A team of 20 campaign assessors drawn from the Pakistan Field Epidemiology and Laboratory Training Program monitored the campaign in 21 union councils. The 21 union councils were randomly selected from the pool of 120 union councils that took part in the campaign, with probability of selection proportional to estimated size. Campaign assessors visited selected vaccination sites, fixed and outreach, where they assessed staffing patterns and vaccine delivery procedures, including the quality of intradermal injections, vaccine supply and cold chain management, and compliance with the open-vial policy† (8).
Among 726 (590 outreach and 136 fixed) vaccination sites visited (Table), 74 (10%) were either nonfunctional or experienced delays in commencing their activities. Of the 566 functional outreach vaccination sites, 32% were not at the locations indicated in the campaign microplan. Furthermore, vaccinators at 67 (12%) outreach stations were different from those listed in the microplan. All but one (134 of 135) of the vaccinators at fixed sites reported having previous experience with intradermal injections, compared with 90% of vaccinators at outreach stations. Nine percent of vaccinators stated that the training they received did not adequately prepare them for administering intradermal fIPV injections during the campaign.
All IPV vials were within their expiration dates, and 98% had valid vaccine vial monitors (VVMs), thermochromic labels that change color when the vaccine has not been maintained at the appropriate temperature. Although 95% of vaccinators were knowledgeable about the different stages of VVMs and their significance related to vaccine viability, 32% of vaccinators at outreach stations and 19% at fixed sites were observed to not review VVMs before administering the vaccine (Figure 2). Each campaign assessor observed an average of three intradermal fIPV injections per vaccination station visited. Among 1,960 injections observed, 96% were administered at the appropriate site; bleb formation, indicative of intradermal delivery of fIPV, was observed in 82% of injections. Blebs were more commonly observed among children vaccinated at fixed sites (92%) than at outreach stations (80%). There were no adverse event reporting forms at 119 (17%) of the stations visited, and 15% of vaccinators at outreach stations were not aware of procedures for reporting adverse events. There was also considerable confusion about the open-vial policy: 51% of outreach stations and 24% of fixed sites were not reusing open IPV vials the next day, even if the VVM was valid, there was no leakage from the vial septum, and the vaccine was within its expiration date (Figure 2).
To assess the level of campaign awareness, campaign assessors interviewed 1,968 caregivers at vaccination sites. Seventy percent of caregivers were from rural union councils and 30% from urban union councils. Awareness of the campaign before its commencement was lower among caregivers from rural union councils (57%) than among those from urban union councils (83%). Of the 1,273 (65%) caregivers who were aware of the campaign, three-quarters gained their awareness through a single information source.
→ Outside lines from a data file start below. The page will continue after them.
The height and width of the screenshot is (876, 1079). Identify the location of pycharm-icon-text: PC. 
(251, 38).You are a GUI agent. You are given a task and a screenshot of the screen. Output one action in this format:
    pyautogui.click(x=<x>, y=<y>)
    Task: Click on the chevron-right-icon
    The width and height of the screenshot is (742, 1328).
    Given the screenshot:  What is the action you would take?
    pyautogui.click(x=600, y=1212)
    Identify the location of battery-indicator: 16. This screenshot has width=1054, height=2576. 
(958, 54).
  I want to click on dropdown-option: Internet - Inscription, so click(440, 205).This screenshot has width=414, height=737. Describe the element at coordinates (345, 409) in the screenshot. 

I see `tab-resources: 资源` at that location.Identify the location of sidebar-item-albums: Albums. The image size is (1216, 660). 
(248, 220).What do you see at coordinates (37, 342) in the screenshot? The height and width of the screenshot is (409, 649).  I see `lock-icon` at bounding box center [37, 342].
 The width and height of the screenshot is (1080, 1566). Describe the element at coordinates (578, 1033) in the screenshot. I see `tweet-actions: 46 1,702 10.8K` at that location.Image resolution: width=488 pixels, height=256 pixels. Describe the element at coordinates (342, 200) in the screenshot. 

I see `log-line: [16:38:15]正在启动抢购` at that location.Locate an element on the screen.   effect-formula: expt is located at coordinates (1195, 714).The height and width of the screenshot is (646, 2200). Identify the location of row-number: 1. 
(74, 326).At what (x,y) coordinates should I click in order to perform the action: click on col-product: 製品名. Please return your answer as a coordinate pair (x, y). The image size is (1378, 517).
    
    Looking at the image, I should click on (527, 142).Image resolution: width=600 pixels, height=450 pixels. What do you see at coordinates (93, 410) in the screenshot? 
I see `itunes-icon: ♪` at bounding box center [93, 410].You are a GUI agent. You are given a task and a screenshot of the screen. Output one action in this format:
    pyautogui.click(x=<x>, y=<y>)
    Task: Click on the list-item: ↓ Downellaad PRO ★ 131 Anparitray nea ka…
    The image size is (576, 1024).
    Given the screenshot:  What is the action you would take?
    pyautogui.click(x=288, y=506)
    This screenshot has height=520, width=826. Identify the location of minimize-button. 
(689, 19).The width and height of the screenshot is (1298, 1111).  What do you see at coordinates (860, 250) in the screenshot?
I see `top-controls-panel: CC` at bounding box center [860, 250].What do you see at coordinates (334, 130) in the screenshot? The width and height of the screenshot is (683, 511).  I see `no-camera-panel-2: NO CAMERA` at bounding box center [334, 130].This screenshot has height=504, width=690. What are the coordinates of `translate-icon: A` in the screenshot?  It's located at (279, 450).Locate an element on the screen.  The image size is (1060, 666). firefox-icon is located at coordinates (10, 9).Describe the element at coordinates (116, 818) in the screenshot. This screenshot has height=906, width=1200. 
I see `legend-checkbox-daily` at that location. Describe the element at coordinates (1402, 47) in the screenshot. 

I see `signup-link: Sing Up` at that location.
Among this group, the principal sources of information about the campaign were social mobilizers (75%) and vaccinators/health workers (15%). Mass media, such as radio and TV, accounted for <5% of caregiver campaign awareness. Despite the pivotal role of social mobilizers in creating awareness in the community, deficiencies were noted in their performance. Among 517 social mobilizers, 63% did not have a social mobilization plan with a route map and 17% did not have a checklist to mark off houses they had visited.